[Start of Selected text]
This line of thought can be applied to people who withhold the tithe and rob God’s house of its rightful income. In so doing, they prevent the church from doing all the things that it could have done. Souls are lost and perish in Hell because people do not pay their tithes. Do not rob the church of the ability to hold crusades and win souls.
8. Stealing brings the wrath of God upon you.
The people of the land have used oppression, and EXERCISED ROBBERY, and have vexed the poor and needy: yea, they have oppressed the stranger wrongfully.
And I sought for a man among them, that should make up the hedge, and stand in the gap before me for the land, that I should not destroy it: but I found none.
THEREFORE HAVE I POURED OUT MINE INDIGNATION UPON THEM; I have consumed them with the fire of my wrath: their own way have I recompensed upon their heads, saith the Lord GOD.
Ezekiel 22:29-31
Often, when a thief is discovered, the wrath and contempt of society are poured out on him. Police are called in and the person is arrested.
In primitive societies, instant justice is meted out and the thief could be beaten to death.
In some societies the thief’s hand is cut off so that he will not steal anymore. All these are expressions of wrath towards thieves.
Is it any wonder that God’s anger is stirred up against those who steal from Him? Do you expect God to behave any differently towards people who steal from Him? Indeed, God is angry with all thieves who have deprived His house of what belongs to Him. When you do not pay tithes, do not expect the blessing of God. Expect the wrath of God to come upon you!
[End of Selected text]
= Problem statement =
Write out the passage on tithing in full, word for word. The material after the passage on tithing has no connection to it.
[Start of Data shown]
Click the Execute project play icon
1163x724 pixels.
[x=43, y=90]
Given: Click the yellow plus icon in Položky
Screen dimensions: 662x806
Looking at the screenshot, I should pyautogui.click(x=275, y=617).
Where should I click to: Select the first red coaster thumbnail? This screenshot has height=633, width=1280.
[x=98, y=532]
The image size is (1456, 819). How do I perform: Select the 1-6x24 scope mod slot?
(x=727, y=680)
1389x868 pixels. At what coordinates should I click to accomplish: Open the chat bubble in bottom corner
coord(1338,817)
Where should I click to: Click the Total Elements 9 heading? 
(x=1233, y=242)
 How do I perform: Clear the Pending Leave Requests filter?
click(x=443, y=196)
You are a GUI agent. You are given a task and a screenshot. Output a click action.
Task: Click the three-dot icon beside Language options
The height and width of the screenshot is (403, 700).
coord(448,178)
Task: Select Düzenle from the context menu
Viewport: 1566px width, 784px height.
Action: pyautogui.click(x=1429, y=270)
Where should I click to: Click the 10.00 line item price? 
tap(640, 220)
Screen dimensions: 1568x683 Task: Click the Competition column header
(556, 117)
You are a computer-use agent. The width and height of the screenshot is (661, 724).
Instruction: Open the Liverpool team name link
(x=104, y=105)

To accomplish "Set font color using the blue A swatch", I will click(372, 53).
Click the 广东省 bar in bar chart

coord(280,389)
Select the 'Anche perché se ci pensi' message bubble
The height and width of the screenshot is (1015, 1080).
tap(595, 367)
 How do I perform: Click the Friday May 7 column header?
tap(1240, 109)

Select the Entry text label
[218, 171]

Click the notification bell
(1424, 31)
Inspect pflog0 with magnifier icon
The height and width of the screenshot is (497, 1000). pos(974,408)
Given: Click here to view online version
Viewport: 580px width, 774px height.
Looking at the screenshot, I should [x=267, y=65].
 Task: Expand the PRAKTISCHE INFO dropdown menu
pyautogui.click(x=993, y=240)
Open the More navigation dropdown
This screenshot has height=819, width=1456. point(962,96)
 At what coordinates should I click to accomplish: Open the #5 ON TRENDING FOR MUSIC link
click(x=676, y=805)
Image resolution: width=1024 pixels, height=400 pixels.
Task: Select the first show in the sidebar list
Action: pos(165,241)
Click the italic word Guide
[End of Data shown]
= Written response =
This line of thought can be applied to people who withhold the tithe and rob God’s house of its rightful income. In so doing, they prevent the church from doing all the things that it could have done. Souls are lost and perish in Hell because people do not pay their tithes. Do not rob the church of the ability to hold crusades and win souls.
8. Stealing brings the wrath of God upon you.
The people of the land have used oppression, and EXERCISED ROBBERY, and have vexed the poor and needy: yea, they have oppressed the stranger wrongfully.
And I sought for a man among them, that should make up the hedge, and stand in the gap before me for the land, that I should not destroy it: but I found none.
THEREFORE HAVE I POURED OUT MINE INDIGNATION UPON THEM; I have consumed them with the fire of my wrath: their own way have I recompensed upon their heads, saith the Lord GOD.
Ezekiel 22:29-31
Often, when a thief is discovered, the wrath and contempt of society are poured out on him. Police are called in and the person is arrested.
In primitive societies, instant justice is meted out and the thief could be beaten to death.
In some societies the thief’s hand is cut off so that he will not steal anymore. All these are expressions of wrath towards thieves.
Is it any wonder that God’s anger is stirred up against those who steal from Him? Do you expect God to behave any differently towards people who steal from Him? Indeed, God is angry with all thieves who have deprived His house of what belongs to Him. When you do not pay tithes, do not expect the blessing of God. Expect the wrath of God to come upon you!